Definecilerden 'Aynalı' Kazı
Van'da definecilerin kazdığı, aydınlatma amacıyla aynaların kullanıldığı, üç insanın rahatlıkla yan yana yürüyebileceği yaklaşık 50 metre uzunluğundaki mağara, görenleri hayrete düşürüyor İÜ Öğretim Üyesi Doç. Dr. Konyar: 'Bu, boyutları açısından endüstriyel bir definecilik faaliyeti. O kadar geniş ve uzun tünelin temizlenmesi, açığa çıkarılması insanı hayrete düşürüyor' 'Bölge, Urartu bölgesi. Kaleleri, baraj göletleri, su kanalları var. Yani Urartular'la ilişkilendirilebilecek bir yapı'
SITKI YILDIZ - Van'da definecilerin kazdığı, ayna yardımıyla aydınlatılmaya çalışılan 50 metre uzunluğundaki mağara, bölgeye düzenli tırmanış yapan dağcılar tarafından fark edildi.
Bölgede yaklaşık 2 bin 700 yıl önce hüküm süren Urartu Krallığı'nın yaşam alanlarından biri olan Yoncatepe yerleşim alanı, büyük ve küçük Erek Dağı arasında kalan vadi, içme suyu getirmek için yapılan tarihi su kanalı ve bölgedeki kilise tarzı yapılar, definecilerin sıklıkla hedefi oluyor.
Yukarı Bakraçlı Mahallesi güneyinden Erek Dağı'na belli aralıklarla zirve tırmanışı düzenleyen Vadi Doğa Spor Kulübüne üye bir grup dağcı, yaz ve kış aylarında kullandıkları rotada tarihi alanlarda definecilerin verdiği tahribatlara yakından tanık oluyor.
Bu yılki tırmanışta da aynı rotayı kullanan grup, yaklaşık 4 kilometre uzunluğunda ve bazı bölümlerinde üstü kapatılmış su kanalının ikinci kilometresinde karşılaştıkları son kazının büyüklüğü ve başta ayna olmak üzere kullanılan malzemeler karşısında büyük şaşkınlık yaşadı.

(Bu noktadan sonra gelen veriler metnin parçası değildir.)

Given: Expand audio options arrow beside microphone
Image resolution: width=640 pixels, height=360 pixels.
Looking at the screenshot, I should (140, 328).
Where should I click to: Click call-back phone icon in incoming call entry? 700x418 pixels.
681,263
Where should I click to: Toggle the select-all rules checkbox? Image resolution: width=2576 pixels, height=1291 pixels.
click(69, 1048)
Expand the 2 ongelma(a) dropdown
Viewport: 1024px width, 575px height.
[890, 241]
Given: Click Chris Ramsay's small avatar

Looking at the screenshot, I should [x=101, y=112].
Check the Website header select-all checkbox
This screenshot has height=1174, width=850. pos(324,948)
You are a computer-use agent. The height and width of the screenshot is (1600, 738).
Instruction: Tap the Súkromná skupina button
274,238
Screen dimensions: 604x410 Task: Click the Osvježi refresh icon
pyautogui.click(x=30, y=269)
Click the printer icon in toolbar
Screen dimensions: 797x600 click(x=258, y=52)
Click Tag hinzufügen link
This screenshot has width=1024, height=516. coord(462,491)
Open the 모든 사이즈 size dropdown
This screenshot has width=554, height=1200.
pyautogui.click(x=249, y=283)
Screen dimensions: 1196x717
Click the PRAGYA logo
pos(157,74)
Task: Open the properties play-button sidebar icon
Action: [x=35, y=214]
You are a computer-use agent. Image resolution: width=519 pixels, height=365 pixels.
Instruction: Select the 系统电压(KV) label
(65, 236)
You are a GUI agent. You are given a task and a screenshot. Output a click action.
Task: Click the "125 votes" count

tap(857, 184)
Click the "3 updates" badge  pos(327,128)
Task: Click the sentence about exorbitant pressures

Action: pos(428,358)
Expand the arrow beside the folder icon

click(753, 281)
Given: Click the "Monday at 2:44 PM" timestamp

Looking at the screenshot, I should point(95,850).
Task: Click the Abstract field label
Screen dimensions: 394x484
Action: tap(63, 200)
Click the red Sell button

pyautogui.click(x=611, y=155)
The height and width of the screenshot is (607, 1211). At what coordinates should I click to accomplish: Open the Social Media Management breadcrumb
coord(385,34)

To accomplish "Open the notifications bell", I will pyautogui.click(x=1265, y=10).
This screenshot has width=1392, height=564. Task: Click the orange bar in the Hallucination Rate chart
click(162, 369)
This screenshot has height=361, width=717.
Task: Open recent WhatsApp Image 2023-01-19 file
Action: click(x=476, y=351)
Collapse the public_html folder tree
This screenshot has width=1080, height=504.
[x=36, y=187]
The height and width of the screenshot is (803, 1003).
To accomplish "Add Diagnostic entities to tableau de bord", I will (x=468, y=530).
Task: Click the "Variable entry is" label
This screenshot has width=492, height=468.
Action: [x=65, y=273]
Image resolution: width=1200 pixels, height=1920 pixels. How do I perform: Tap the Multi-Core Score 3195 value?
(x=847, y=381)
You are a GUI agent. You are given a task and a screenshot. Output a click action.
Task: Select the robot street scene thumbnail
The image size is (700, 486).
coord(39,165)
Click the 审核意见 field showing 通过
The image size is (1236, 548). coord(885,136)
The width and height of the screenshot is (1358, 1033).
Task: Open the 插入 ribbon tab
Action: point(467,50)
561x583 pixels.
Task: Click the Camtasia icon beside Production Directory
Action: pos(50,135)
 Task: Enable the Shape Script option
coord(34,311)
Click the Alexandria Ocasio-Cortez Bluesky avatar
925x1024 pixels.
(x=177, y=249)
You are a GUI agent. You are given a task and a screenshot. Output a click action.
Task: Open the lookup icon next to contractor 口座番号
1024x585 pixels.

Yıllardır aynı bölgeden tırmanış düzenleyen dağcıların bulduğu yeni kazı alanında, el arabaları, kürek, kazma, baret, demir şiş ve aynalar, definecilerin büyük bir alanda çalışma yaptığını gösteriyor.
- 'Bu kadar organize bir definecilik faaliyeti görmemiştim'
İstanbul Üniversitesi (İÜ) Edebiyat Fakültesi Van Bölgesi Tarih ve Arkeoloji Araştırma Merkezi Müdürü Doç. Dr. Erkan Konyar, AA muhabirine yaptığı açıklamada, kazılan alanın insan eliyle yapıldığını, doğal bir yapı olmadığını söyledi.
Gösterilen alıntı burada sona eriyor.